After recording on Macbeth for my podcast Subtext, I wondered on Twitter whether I should try to explain why I hear Macy Gray’s I Try every time I think of the play. You won’t be surprised to learn that originally this association was purely a matter of accident—I happened to be listening to the song while reading the play. But it also occurred to me that the song captures something that, while missing from the surface of the play, is plausibly the driving force of its narrative. The lyrics of song remind us the connection between fate and love: “I believe that fate has brought us here/ And we should be together, babe.” Love is missing from the surface of Macbeth. Yet the cruelty of its plot can only be explained by disappointed love. There are two components here: First, Lady Macbeth misses her husband. Second, she misses a child, and misses her husband all the more because she misses the child.
What is fated in Macy Gray’s “I Try” is the togetherness of couple, in the face of the necessity of regular apartness, during which at least one lover chokes, stumbles, and sees their world fall apart. The lover tries to keep the beloved in memory and fantasy, yet there is an abject failure of object constancy. The fatedness of love comes into conflict with the fatedness of the ambitions that lie outside the dyad, ambitions that require the couple to break apart at least for a portion of the day. These ambitions constitute an important part of the environment in which the couple must situate itself. For the Macbeths, the solution is to become outlaws; to accomplish the goals of ambition outside of the typical rules of the game; and to incorporate the abandoned partner into the project, such that ambition implies no abandonment; and so to dominate and defeat ambition itself; not just to yield the fruits of ambition, but to get underneath ambition, so to speak, and pull it out by its roots.

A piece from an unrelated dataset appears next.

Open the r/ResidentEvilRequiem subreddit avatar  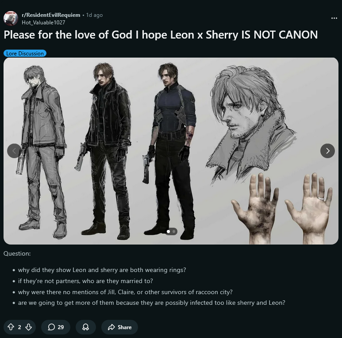pos(11,18)
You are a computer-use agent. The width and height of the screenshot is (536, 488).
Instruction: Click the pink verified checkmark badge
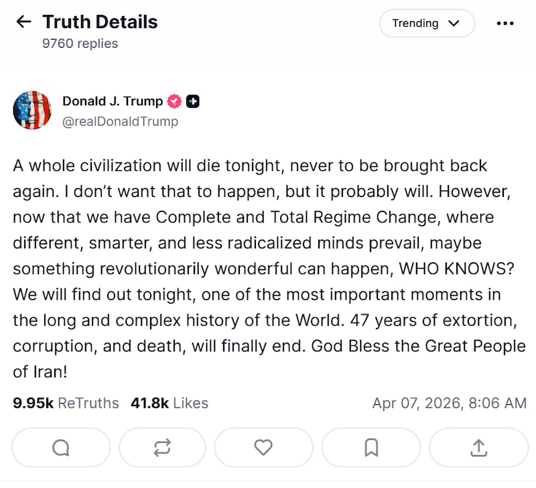point(174,101)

But ambition can always be brought down by love, when it is imbued with the primal energy involved in attachment to parent or child. And the defeat of ambition by love—in one way or another—turns out to be just what it means to have a fate. Whether it’s by succumbing to the necessity of human attachments, making sure we don’t live without them even if we can’t bear to live with them; or by succumbing to a grandiose position, in which patriarch and infant converge, and our attachment is purely to power and prestige: we succumb to love, in one of these forms.
If Lady Macbeth were to avoid her fate—their fate—we would have seen her say goodbye to her husband rather than greet him with a plan; we would have seen her delight in his letter as a token of his presence, rather than her seeing in it the impetus for fostering a kind of family-owned criminal enterprise with him; we would have seen her, in the loss of her child and absence of her husband, stumble and fall, and felt the crumbling of her interior world, rather then been subjected to the horrors of watching her destroy everything in the exterior. But what we want of tragedy is precisely to see the devastation of ordinary longing and loss depicted concretely. Only the external horrors of extreme violence can do justice the internal psychology of love.
If you want to know the absent feeling that is the engine of all the harsh bloody careerism of Macbeth, and feel the thing whose unfeeling absence drives the play: listen to a song in which someone feels their devastation in relation to the absence of a beloved, no matter how hard they try to do otherwise.